Spark OCR release notes

5.1.0

Release date: 17-11-2023

We are glad to announce that Visual NLP 5.1.0 has been released! This release comes with new models, annotators, bug fixes, and more!📢📢📢

New Models & Annotators

VisualQuestionAnsweringPix2Struct: we are adding a new Visual Question Answering(VQA) checkpoint for Pix2Struct. Document VQA is the task of answering questions about documents, in which visual clues are important in the answer. The practical impact of this type of models is that you can create “data extractors” for your own particular use case without fine-tuning on your data. So you can ask questions about tables, or forms or other structures in which the visual information is relevant, in a zero-shot manner.

We started our journey with Donut-like models, which were great in many different tasks. Check this code and example, and this webinar, in case you missed it.

5.1.0

|[What's the estimated population in poverty of Lawrence? ->  5,696, What's the population of Stoddard? ->  26,000, What is the page number of the document? ->  6, What is the date in the document? ->  January, 1970]|

Now, we’re taking one step further and integrating Pix2Struct which, when compared to Donut, scores 5 points higher in the ‘base’ version, and 9 points higher in the ‘large’ version, on DocVQA dataset. This is an optimized and in house fine tuned checkpoint. Check this notebook with examples on how to use it.
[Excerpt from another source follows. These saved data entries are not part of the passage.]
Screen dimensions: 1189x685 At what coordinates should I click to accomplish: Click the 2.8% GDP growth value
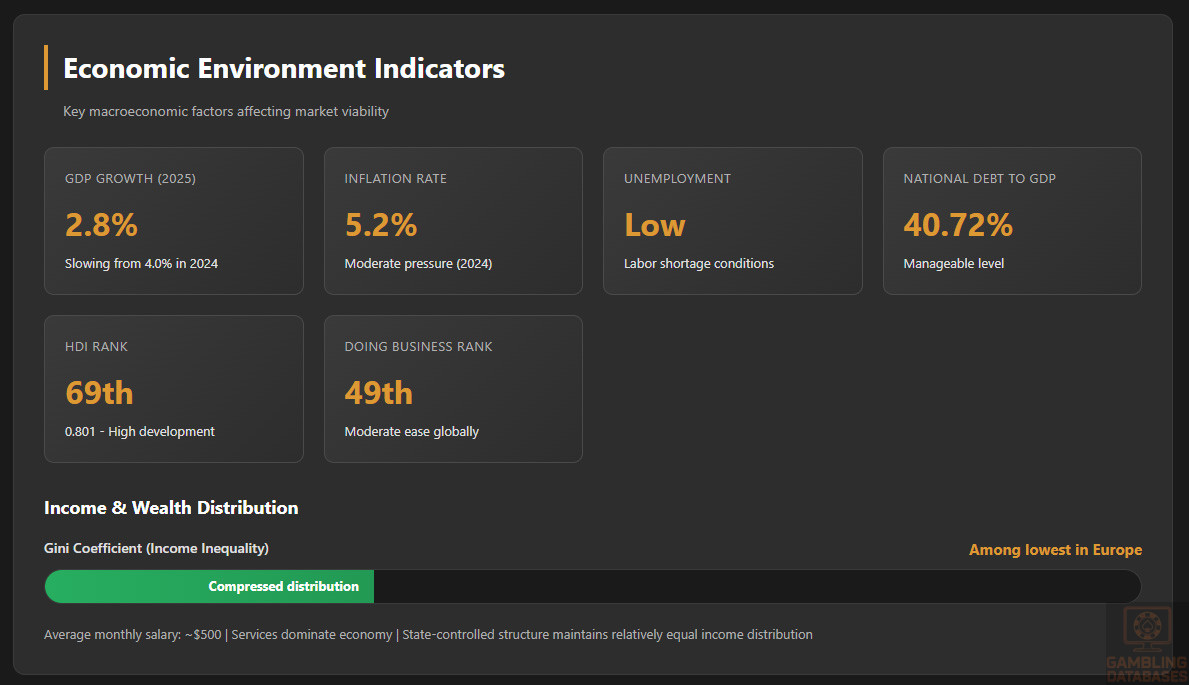pos(101,225)
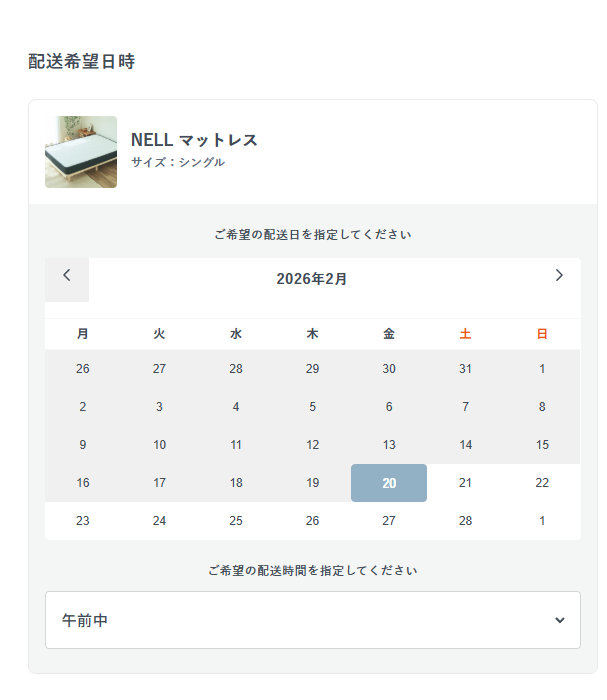This screenshot has height=700, width=607.
Task: Click the dropdown chevron beside 午前中
Action: pyautogui.click(x=559, y=621)
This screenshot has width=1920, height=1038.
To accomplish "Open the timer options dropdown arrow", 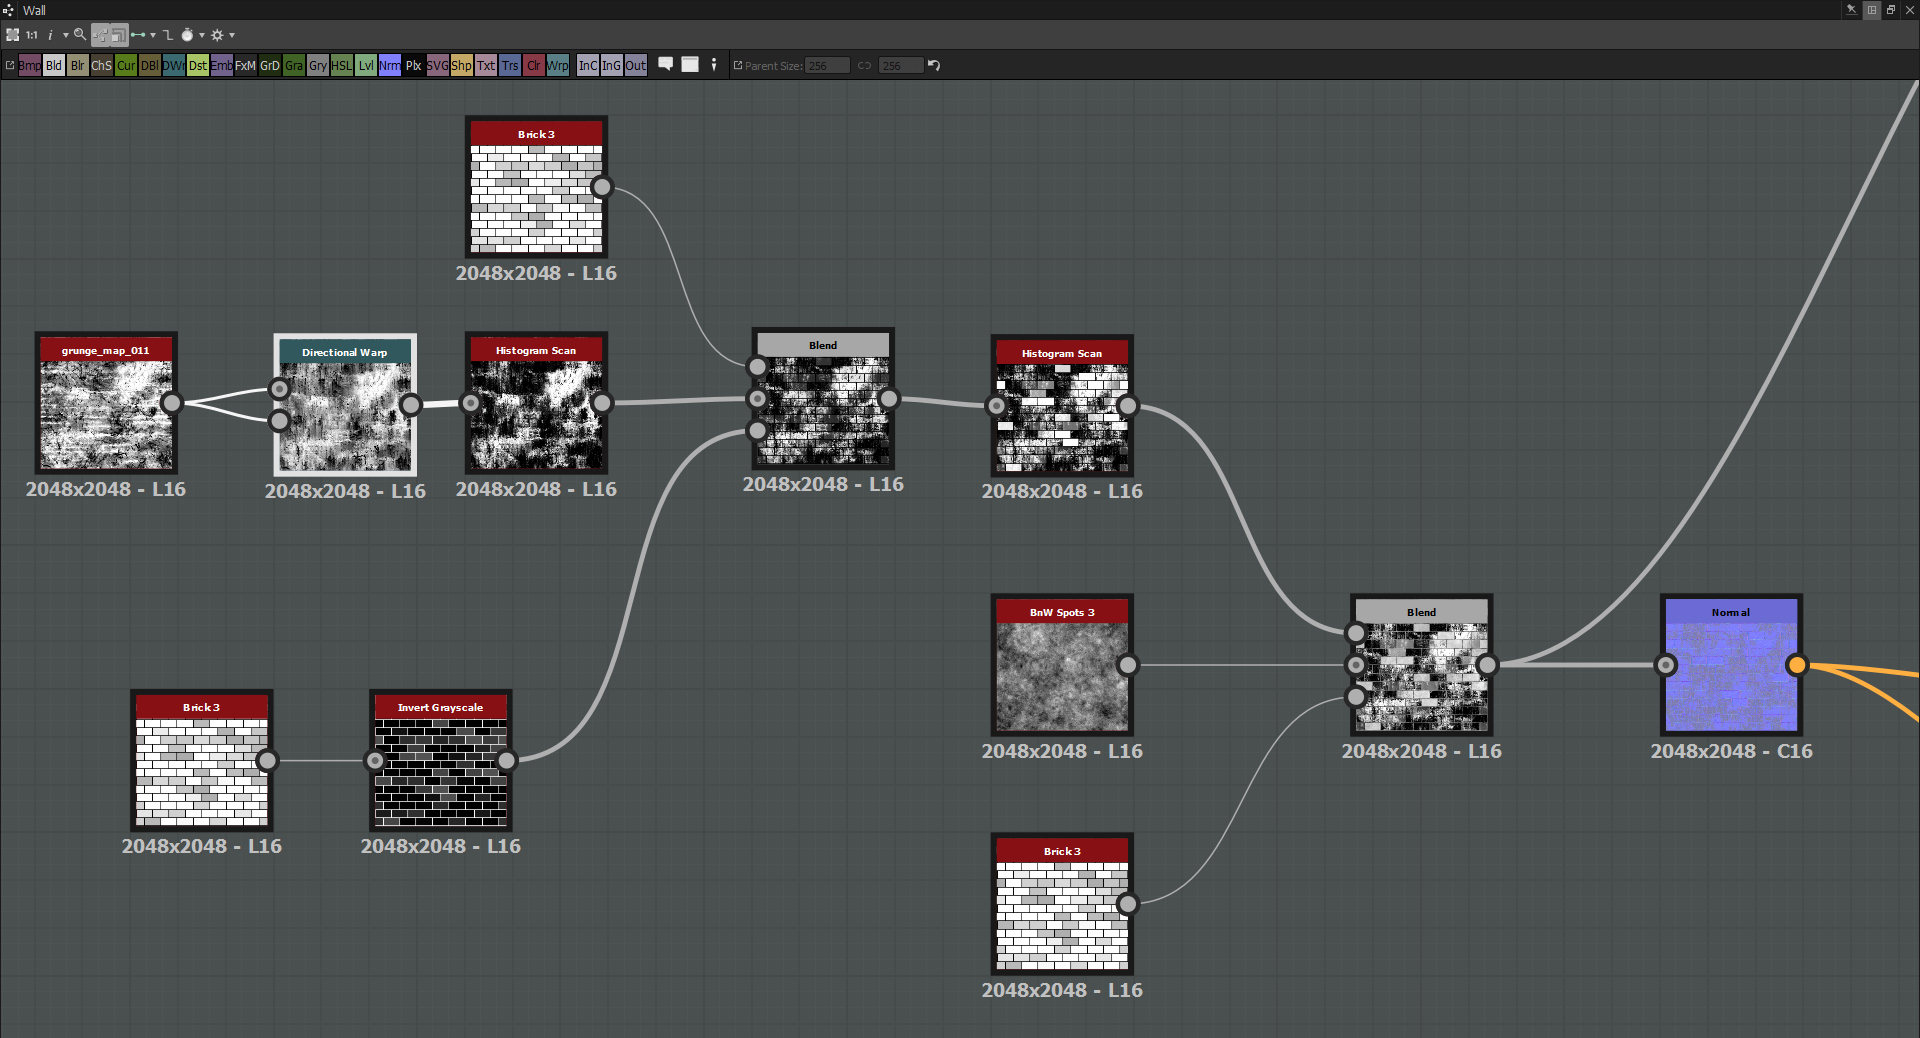I will (x=202, y=35).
DocumentLayoutAnalyzer: document layout analysis is a fundamental task in Visual NLP, it is the task of detecting sections in a document. Typical examples for these sections are: text, title, list, table, or figure.

5.1.0

Identifying these sections is the first step that enables other downstream processing tasks like OCR or Table Extraction. Check this notebook for an example on how to apply this new model to sample documents.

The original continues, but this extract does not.